Les victimes du terrorisme islamique et leurs familles privées d’indemnisation pour faute lourde de l’Etat


Les victimes du terrorisme islamique et leurs familles privées d’indemnisation pour faute lourde de l’Etat

On ne compte plus les scandales d’Etat, certains constituant des coups d’Etat juridictionnels en ce qu’ils sont une violation délibérée de notre Constitution.
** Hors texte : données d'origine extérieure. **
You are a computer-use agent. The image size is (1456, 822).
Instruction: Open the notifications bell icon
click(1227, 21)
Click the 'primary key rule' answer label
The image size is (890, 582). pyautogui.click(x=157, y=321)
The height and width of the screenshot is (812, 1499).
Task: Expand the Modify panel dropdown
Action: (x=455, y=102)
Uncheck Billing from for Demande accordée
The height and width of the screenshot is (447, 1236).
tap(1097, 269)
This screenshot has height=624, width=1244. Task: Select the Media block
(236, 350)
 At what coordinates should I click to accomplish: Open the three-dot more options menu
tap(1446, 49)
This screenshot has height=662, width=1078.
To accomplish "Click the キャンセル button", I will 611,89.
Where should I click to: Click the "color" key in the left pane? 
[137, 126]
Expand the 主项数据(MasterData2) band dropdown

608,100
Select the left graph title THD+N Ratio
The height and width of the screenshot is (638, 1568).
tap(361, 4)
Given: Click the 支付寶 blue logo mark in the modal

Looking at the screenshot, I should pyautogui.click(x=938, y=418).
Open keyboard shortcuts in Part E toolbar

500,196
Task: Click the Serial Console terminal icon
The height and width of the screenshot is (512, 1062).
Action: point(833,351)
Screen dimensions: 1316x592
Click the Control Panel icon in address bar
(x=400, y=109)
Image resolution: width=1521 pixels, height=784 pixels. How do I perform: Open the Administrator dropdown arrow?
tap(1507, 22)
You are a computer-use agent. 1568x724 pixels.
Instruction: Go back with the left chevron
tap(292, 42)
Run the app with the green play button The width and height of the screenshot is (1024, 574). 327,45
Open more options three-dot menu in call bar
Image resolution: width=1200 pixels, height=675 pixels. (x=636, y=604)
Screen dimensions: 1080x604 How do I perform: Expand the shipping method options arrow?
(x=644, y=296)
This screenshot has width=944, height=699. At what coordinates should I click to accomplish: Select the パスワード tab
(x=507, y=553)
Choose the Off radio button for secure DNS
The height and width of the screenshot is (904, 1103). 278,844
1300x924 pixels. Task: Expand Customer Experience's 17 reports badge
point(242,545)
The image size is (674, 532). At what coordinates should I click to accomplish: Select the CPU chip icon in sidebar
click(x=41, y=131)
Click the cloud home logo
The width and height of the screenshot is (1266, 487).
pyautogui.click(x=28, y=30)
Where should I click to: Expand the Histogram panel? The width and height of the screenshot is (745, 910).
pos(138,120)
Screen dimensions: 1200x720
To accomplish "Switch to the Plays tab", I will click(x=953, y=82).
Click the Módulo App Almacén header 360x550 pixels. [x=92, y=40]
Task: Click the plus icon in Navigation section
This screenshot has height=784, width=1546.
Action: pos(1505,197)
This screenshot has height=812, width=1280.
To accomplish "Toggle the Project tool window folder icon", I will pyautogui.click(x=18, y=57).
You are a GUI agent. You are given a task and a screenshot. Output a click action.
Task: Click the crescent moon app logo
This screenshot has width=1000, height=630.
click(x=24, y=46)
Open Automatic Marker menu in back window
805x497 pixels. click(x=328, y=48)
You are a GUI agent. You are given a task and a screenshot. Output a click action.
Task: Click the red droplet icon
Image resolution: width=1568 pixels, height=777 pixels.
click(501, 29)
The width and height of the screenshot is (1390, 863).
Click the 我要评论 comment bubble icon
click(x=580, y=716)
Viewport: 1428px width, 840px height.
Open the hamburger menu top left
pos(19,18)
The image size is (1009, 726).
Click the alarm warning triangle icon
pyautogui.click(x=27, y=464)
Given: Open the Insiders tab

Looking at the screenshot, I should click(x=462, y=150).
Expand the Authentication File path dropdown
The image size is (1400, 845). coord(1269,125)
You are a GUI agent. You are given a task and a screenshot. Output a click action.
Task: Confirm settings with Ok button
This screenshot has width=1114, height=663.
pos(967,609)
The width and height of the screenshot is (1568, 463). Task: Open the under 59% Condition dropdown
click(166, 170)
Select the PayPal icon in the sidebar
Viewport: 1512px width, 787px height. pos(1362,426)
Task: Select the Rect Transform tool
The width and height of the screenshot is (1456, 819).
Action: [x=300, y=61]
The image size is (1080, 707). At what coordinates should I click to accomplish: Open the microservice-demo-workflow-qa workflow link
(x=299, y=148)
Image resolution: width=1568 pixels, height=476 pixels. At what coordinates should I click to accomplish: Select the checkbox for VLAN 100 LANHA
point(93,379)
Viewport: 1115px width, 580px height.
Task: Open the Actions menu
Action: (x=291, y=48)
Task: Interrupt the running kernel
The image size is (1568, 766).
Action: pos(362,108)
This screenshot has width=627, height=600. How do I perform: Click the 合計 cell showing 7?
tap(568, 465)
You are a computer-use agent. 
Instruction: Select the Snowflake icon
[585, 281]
http://resistancerepublicaine.eu/2018/07/17/fraternite-avec-les-migrants-illegaux-le-coup-detat-du-conseil-constitutionnel/
http://resistancerepublicaine.eu/2018/07/06/coup-detat-il-est-interdit-de-penaliser-laide-au-sejour-irregulier-salaud-de-fabius-herrou-a-gagne/

Cette dernière qualification mérite-t-elle d’être employée contre l’arrêt rendu par le Conseil d’Etat le 18 juillet dans une affaire concernant l’assassinat d’Abel Chennouf, l’homme dont la famille ne mâche pas ses mots ; en tous cas tel est le cas de son père qui tient un discours critique sans concessions ?
http://resistancerepublicaine.eu/2017/11/11/un-admirable-resistant-albert-chennouf-meyer-pere-dabel-assassine-par-merah/
http://resistancerepublicaine.eu/2018/06/13/magnifique-cri-dalbert-chennouf-meyer-cest-bien-lislam-qui-est-responsable-de-la-mort-de-mon-fils/

Si le Conseil d’Etat a rejeté la demande d’indemnisation de la famille de cette victime de Mohamed Merah (https://www.ladepeche.fr/article/2018/07/19/2838678-affaire-merah-famille-gardois-abel-chennouf-deboutee-demande-indemnisation.html), doit-on soupçonner que cette absence de politiquement correct a joué dans la balance ?

Dans le cas présent, on ne peut pas reprocher à cette juridiction d’avoir manipulé des textes ou déformé leur logique. Le Conseil d’État a en effet jugé que les services du renseignement avaient été dépassés par les événements et qu’il n’y a rien d’anormal à cela. Tout va « par-fai-te-ment » « bien » car la France est un pays où tout va très mal. Voilà en substance ce qui vient d’être jugé pendant que certains fêtaient la victoire des Bleus avec leur cher président Macron.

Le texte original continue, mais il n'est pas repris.